> [DATA FOR THE TASK]:
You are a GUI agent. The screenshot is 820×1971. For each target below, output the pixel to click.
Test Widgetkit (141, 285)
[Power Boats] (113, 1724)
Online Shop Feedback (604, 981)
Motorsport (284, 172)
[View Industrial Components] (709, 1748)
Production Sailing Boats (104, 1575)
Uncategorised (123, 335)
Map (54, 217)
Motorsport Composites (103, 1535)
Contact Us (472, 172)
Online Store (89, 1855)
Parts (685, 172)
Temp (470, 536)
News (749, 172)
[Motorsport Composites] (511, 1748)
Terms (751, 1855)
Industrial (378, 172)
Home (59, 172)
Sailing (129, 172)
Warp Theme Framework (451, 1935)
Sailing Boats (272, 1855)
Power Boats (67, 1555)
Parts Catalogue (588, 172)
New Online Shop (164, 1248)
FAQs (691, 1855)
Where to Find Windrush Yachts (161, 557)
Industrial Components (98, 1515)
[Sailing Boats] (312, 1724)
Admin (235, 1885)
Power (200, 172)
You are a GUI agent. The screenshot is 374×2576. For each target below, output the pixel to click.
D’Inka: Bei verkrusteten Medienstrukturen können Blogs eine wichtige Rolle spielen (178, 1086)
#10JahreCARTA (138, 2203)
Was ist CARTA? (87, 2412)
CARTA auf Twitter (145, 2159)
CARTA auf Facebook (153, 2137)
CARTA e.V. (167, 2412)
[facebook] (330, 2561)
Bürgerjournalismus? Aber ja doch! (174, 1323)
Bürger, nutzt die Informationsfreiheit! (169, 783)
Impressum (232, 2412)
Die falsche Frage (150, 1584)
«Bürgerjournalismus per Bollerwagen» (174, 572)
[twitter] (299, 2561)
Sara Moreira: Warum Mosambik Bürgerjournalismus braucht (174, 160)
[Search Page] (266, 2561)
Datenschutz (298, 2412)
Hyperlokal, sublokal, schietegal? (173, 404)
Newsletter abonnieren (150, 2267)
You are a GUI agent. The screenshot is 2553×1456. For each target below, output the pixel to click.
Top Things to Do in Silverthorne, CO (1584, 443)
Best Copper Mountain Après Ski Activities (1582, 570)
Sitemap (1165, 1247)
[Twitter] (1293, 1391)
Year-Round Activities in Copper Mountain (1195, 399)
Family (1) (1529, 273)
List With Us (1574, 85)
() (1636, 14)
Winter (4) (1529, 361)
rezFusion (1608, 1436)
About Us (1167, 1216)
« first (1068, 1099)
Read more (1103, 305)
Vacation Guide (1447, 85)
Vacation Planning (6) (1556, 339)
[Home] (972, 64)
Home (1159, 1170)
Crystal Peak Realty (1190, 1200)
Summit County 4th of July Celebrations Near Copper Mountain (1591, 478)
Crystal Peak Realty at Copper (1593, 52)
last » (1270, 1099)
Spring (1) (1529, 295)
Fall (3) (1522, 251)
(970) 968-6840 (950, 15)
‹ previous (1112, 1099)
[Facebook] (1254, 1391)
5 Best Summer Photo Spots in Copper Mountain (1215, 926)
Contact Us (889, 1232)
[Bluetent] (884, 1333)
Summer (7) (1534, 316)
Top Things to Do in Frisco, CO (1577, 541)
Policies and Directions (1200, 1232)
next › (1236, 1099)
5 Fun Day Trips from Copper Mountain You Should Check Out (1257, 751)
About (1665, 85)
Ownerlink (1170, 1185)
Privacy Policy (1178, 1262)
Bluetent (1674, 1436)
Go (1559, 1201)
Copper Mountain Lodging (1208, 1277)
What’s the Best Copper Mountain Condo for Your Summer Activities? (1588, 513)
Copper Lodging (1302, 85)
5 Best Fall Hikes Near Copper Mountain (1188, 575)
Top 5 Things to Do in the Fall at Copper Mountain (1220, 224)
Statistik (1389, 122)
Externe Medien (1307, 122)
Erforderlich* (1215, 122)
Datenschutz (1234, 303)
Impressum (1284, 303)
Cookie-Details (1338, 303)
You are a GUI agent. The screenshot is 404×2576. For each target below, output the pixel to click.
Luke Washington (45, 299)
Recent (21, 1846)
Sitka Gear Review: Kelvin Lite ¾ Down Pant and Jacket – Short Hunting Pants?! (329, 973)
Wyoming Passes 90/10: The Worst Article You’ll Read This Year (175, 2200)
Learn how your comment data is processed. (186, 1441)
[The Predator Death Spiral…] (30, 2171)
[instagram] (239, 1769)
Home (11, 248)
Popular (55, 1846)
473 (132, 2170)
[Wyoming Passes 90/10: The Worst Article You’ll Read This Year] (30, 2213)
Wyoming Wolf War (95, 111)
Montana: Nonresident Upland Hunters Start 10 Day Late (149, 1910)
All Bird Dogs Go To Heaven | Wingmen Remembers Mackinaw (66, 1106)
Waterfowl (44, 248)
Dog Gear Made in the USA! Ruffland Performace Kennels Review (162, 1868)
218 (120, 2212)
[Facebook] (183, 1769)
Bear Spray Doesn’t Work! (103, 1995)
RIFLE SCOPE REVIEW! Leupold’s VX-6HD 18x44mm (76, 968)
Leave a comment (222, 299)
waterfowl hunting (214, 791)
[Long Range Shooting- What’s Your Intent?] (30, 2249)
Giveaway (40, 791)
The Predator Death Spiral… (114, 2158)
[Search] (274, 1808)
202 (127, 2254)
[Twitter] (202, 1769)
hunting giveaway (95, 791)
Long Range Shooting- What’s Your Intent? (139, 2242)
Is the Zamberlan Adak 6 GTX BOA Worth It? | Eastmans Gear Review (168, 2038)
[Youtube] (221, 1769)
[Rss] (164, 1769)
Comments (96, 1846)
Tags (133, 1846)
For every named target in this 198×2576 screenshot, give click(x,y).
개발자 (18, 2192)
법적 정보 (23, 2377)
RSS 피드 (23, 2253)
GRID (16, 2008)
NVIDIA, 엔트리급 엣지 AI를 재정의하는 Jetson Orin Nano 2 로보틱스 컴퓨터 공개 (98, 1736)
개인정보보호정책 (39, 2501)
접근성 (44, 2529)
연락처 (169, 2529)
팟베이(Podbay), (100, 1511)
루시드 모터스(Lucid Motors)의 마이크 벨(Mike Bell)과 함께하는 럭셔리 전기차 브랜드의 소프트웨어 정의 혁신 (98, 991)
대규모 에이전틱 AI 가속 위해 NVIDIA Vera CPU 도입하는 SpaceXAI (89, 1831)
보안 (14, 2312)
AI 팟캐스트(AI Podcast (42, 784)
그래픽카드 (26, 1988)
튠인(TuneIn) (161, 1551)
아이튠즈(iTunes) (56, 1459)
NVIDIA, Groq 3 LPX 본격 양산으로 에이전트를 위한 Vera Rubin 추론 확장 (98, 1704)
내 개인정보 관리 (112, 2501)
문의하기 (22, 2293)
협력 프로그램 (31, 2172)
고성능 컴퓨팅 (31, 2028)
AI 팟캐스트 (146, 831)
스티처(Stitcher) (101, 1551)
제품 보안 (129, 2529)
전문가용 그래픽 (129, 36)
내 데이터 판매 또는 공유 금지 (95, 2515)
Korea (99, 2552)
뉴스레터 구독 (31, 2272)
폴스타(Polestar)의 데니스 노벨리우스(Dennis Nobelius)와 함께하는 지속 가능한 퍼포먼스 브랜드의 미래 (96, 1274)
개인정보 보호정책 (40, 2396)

> [WHAT YOU HAVE TO DO]: Retype every line of the listing above exactly as given.

> [ANSWER TO THIS TASK]:
You are a GUI agent. The screenshot is 820×1971. For each target below, output the pixel to click.
Test Widgetkit (141, 285)
[Power Boats] (113, 1724)
Online Shop Feedback (604, 981)
Motorsport (284, 172)
[View Industrial Components] (709, 1748)
Production Sailing Boats (104, 1575)
Uncategorised (123, 335)
Map (54, 217)
Motorsport Composites (103, 1535)
Contact Us (472, 172)
Online Store (89, 1855)
Parts (685, 172)
Temp (470, 536)
News (749, 172)
[Motorsport Composites] (511, 1748)
Terms (751, 1855)
Industrial (378, 172)
Home (59, 172)
Sailing (129, 172)
Warp Theme Framework (451, 1935)
Sailing Boats (272, 1855)
Power Boats (67, 1555)
Parts Catalogue (588, 172)
New Online Shop (164, 1248)
FAQs (691, 1855)
Where to Find Windrush Yachts (161, 557)
Industrial Components (98, 1515)
[Sailing Boats] (312, 1724)
Admin (235, 1885)
Power (200, 172)
You are a GUI agent. The screenshot is 374×2576. For each target below, output the pixel to click.
D’Inka: Bei verkrusteten Medienstrukturen können Blogs eine wichtige Rolle spielen (178, 1086)
#10JahreCARTA (138, 2203)
Was ist CARTA? (87, 2412)
CARTA auf Twitter (145, 2159)
CARTA auf Facebook (153, 2137)
CARTA e.V. (167, 2412)
[facebook] (330, 2561)
Bürgerjournalismus? Aber ja doch! (174, 1323)
Bürger, nutzt die Informationsfreiheit! (169, 783)
Impressum (232, 2412)
Die falsche Frage (150, 1584)
«Bürgerjournalismus per Bollerwagen» (174, 572)
[twitter] (299, 2561)
Sara Moreira: Warum Mosambik Bürgerjournalismus braucht (174, 160)
[Search Page] (266, 2561)
Datenschutz (298, 2412)
Hyperlokal, sublokal, schietegal? (173, 404)
Newsletter abonnieren (150, 2267)
You are a GUI agent. The screenshot is 2553×1456. For each target below, output the pixel to click.
Top Things to Do in Silverthorne, CO (1584, 443)
Best Copper Mountain Après Ski Activities (1582, 570)
Sitemap (1165, 1247)
[Twitter] (1293, 1391)
Year-Round Activities in Copper Mountain (1195, 399)
Family (1) (1529, 273)
List With Us (1574, 85)
() (1636, 14)
Winter (4) (1529, 361)
rezFusion (1608, 1436)
About Us (1167, 1216)
« first (1068, 1099)
Read more (1103, 305)
Vacation Guide (1447, 85)
Vacation Planning (6) (1556, 339)
[Home] (972, 64)
Home (1159, 1170)
Crystal Peak Realty (1190, 1200)
Summit County 4th of July Celebrations Near Copper Mountain (1591, 478)
Crystal Peak Realty at Copper (1593, 52)
last » (1270, 1099)
Spring (1) (1529, 295)
Fall (3) (1522, 251)
(970) 968-6840 (950, 15)
‹ previous (1112, 1099)
[Facebook] (1254, 1391)
5 Best Summer Photo Spots in Copper Mountain (1215, 926)
Contact Us (889, 1232)
[Bluetent] (884, 1333)
Summer (7) (1534, 316)
Top Things to Do in Frisco, CO (1577, 541)
Policies and Directions (1200, 1232)
next › (1236, 1099)
5 Fun Day Trips from Copper Mountain You Should Check Out (1257, 751)
About (1665, 85)
Ownerlink (1170, 1185)
Privacy Policy (1178, 1262)
Bluetent (1674, 1436)
Go (1559, 1201)
Copper Mountain Lodging (1208, 1277)
What’s the Best Copper Mountain Condo for Your Summer Activities? (1588, 513)
Copper Lodging (1302, 85)
5 Best Fall Hikes Near Copper Mountain (1188, 575)
Top 5 Things to Do in the Fall at Copper Mountain (1220, 224)
Statistik (1389, 122)
Externe Medien (1307, 122)
Erforderlich* (1215, 122)
Datenschutz (1234, 303)
Impressum (1284, 303)
Cookie-Details (1338, 303)
You are a GUI agent. The screenshot is 404×2576. For each target below, output the pixel to click.
Luke Washington (45, 299)
Recent (21, 1846)
Sitka Gear Review: Kelvin Lite ¾ Down Pant and Jacket – Short Hunting Pants?! (329, 973)
Wyoming Passes 90/10: The Worst Article You’ll Read This Year (175, 2200)
Learn how your comment data is processed. (186, 1441)
[The Predator Death Spiral…] (30, 2171)
[instagram] (239, 1769)
Home (11, 248)
Popular (55, 1846)
473 (132, 2170)
[Wyoming Passes 90/10: The Worst Article You’ll Read This Year] (30, 2213)
Wyoming Wolf War (95, 111)
Montana: Nonresident Upland Hunters Start 10 Day Late (149, 1910)
All Bird Dogs Go To Heaven | Wingmen Remembers Mackinaw (66, 1106)
Waterfowl (44, 248)
Dog Gear Made in the USA! Ruffland Performace Kennels Review (162, 1868)
218 (120, 2212)
[Facebook] (183, 1769)
Bear Spray Doesn’t Work! (103, 1995)
RIFLE SCOPE REVIEW! Leupold’s VX-6HD 18x44mm (76, 968)
Leave a comment (222, 299)
waterfowl hunting (214, 791)
[Long Range Shooting- What’s Your Intent?] (30, 2249)
Giveaway (40, 791)
The Predator Death Spiral… (114, 2158)
[Search] (274, 1808)
202 (127, 2254)
[Twitter] (202, 1769)
hunting giveaway (95, 791)
Long Range Shooting- What’s Your Intent? (139, 2242)
Is the Zamberlan Adak 6 GTX BOA Worth It? | Eastmans Gear Review (168, 2038)
[Youtube] (221, 1769)
[Rss] (164, 1769)
Comments (96, 1846)
Tags (133, 1846)
For every named target in this 198×2576 screenshot, give click(x,y).
개발자 (18, 2192)
법적 정보 (23, 2377)
RSS 피드 (23, 2253)
GRID (16, 2008)
NVIDIA, 엔트리급 엣지 AI를 재정의하는 Jetson Orin Nano 2 로보틱스 컴퓨터 공개 (98, 1736)
개인정보보호정책 (39, 2501)
접근성 (44, 2529)
연락처 (169, 2529)
팟베이(Podbay), (100, 1511)
루시드 모터스(Lucid Motors)의 마이크 벨(Mike Bell)과 함께하는 럭셔리 전기차 브랜드의 소프트웨어 정의 혁신 (98, 991)
대규모 에이전틱 AI 가속 위해 NVIDIA Vera CPU 도입하는 SpaceXAI (89, 1831)
보안 (14, 2312)
AI 팟캐스트(AI Podcast (42, 784)
그래픽카드 (26, 1988)
튠인(TuneIn) (161, 1551)
아이튠즈(iTunes) (56, 1459)
NVIDIA, Groq 3 LPX 본격 양산으로 에이전트를 위한 Vera Rubin 추론 확장 (98, 1704)
내 개인정보 관리 (112, 2501)
문의하기 (22, 2293)
협력 프로그램 (31, 2172)
고성능 컴퓨팅 (31, 2028)
AI 팟캐스트 (146, 831)
스티처(Stitcher) (101, 1551)
제품 보안 (129, 2529)
전문가용 그래픽 (129, 36)
내 데이터 판매 또는 공유 금지 (95, 2515)
Korea (99, 2552)
뉴스레터 구독 (31, 2272)
폴스타(Polestar)의 데니스 노벨리우스(Dennis Nobelius)와 함께하는 지속 가능한 퍼포먼스 브랜드의 미래 (96, 1274)
개인정보 보호정책 (40, 2396)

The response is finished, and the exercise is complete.